(EXERCISE TASK 1):
Answer from the text on workplace happiness:
(a) In which issue of World Magazine was Arthur C. Brooks interviewed?
(b) How does Brooks broadly define happiness?
(c) Roughly what share of Americans say they believe in God?

(SUPPLIED TEXT):
◆ ◆ ◆
Healthy Workplace Starts from The Top
In the May 17, 2008 issue of World Magazine, author Arthur C. Brooks was interviewed regarding his new book, Gross National Happiness (Basic, 2008). A Syracuse University professor and Wall Street Journal writer, Mr. Brooks broadly defines happiness as “a sense of overall contentment” and then characterizes happiness in terms of its component elements. His extensive survey research draws some very interesting conclusions with respect to national trends regarding how “happy” various groups are with their lives. His findings yield some interesting nuggets for us as we pursue our desire to foster a positive and satisfying workplace environment.
Mr. Brooks states that there are three basic things that make people happy.
1. meaning in our lives
2. control over our environment
3. success in creating value in the world
Let’s take Professor Brooks’ elements one at a time, relating them to the values we might integrate into our workplace culture, and examining where we currently stand.
1. Faith. Roughly 90% of Americans say they believe in God and that faith is important to them. Of course not all understand faith in the same way, but there is an element to all faith that is common – it is the basis for hope. Faith is foundational for that critically important positive, optimistic, and future-oriented attitude we value so highly and view as so winsome. Without hope, any individual or organization is dead in the water. Without faith, hope is unreasonable. Leadership that demonstrates a vision engendering faith, hope, and the belief in the inherent value of success to our stakeholders, is the spoon that stirs the stew!
◆ ◆ ◆
(EXERCISE TASK 2):
Recast the lines of the rows below as a Markdown table with the columns Number and Record line, starting at the line with "Tap the Spirit" and continuing up to and including the line with "Select the word Matrix". Leave out blank lines.
◆ ◆ ◆
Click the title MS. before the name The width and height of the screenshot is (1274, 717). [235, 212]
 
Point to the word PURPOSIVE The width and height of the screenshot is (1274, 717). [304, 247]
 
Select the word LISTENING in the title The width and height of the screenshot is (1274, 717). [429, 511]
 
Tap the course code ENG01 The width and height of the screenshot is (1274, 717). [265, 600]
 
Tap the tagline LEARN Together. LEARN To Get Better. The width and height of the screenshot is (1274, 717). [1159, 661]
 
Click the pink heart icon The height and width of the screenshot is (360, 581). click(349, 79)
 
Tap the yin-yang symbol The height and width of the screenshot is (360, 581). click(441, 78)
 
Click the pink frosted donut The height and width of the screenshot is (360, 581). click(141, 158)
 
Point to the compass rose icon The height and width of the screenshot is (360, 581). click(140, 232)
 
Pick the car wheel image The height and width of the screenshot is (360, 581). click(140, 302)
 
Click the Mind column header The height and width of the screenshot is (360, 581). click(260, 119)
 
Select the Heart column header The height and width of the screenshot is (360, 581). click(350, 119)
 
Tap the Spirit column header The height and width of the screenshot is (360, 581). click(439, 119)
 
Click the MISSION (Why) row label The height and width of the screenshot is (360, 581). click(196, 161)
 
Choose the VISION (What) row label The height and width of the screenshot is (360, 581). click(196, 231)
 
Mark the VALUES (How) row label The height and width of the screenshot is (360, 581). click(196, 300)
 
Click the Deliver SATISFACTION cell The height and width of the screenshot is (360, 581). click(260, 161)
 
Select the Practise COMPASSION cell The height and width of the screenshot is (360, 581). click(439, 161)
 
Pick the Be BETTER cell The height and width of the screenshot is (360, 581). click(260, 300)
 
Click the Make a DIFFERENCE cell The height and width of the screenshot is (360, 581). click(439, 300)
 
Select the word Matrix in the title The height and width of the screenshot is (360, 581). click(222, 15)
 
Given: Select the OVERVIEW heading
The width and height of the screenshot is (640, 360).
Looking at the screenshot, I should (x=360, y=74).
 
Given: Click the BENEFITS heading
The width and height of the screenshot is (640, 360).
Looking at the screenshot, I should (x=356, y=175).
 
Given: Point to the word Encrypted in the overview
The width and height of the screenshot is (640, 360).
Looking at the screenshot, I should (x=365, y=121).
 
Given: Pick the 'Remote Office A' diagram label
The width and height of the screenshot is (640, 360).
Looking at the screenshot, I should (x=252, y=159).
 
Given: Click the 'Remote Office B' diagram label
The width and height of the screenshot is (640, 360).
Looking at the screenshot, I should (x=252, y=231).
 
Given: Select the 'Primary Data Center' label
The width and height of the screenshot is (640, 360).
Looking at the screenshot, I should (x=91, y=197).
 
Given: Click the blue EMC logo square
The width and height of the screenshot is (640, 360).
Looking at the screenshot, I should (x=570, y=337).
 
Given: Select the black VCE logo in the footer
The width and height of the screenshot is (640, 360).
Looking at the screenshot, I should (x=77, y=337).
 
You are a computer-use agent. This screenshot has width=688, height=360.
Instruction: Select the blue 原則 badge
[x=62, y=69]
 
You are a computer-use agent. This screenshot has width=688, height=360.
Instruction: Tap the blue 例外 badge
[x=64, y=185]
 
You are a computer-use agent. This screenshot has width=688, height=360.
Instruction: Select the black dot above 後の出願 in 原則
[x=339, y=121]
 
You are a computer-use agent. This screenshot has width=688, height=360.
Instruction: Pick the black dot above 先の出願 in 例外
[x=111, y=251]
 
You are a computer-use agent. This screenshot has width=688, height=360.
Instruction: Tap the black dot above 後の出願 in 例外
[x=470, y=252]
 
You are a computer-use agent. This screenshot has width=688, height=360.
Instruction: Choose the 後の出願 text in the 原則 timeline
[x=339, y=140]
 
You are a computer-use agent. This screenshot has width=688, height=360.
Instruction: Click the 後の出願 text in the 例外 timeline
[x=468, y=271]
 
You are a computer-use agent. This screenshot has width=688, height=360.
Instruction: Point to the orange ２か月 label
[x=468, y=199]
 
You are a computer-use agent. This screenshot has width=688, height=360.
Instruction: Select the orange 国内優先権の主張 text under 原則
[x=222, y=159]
◆ ◆ ◆
(CORRECT RESPONSE 1):
(a) The May 17, 2008 issue.
(b) As "a sense of overall contentment."
(c) Roughly 90%.

(CORRECT RESPONSE 2):
| Number | Record line |
|---|---|
| 1 | Tap the Spirit column header The height and width of the screenshot is (360, 581). click(439, 119) |
| 2 | Click the MISSION (Why) row label The height and width of the screenshot is (360, 581). click(196, 161) |
| 3 | Choose the VISION (What) row label The height and width of the screenshot is (360, 581). click(196, 231) |
| 4 | Mark the VALUES (How) row label The height and width of the screenshot is (360, 581). click(196, 300) |
| 5 | Click the Deliver SATISFACTION cell The height and width of the screenshot is (360, 581). click(260, 161) |
| 6 | Select the Practise COMPASSION cell The height and width of the screenshot is (360, 581). click(439, 161) |
| 7 | Pick the Be BETTER cell The height and width of the screenshot is (360, 581). click(260, 300) |
| 8 | Click the Make a DIFFERENCE cell The height and width of the screenshot is (360, 581). click(439, 300) |
| 9 | Select the word Matrix in the title The height and width of the screenshot is (360, 581). click(222, 15) |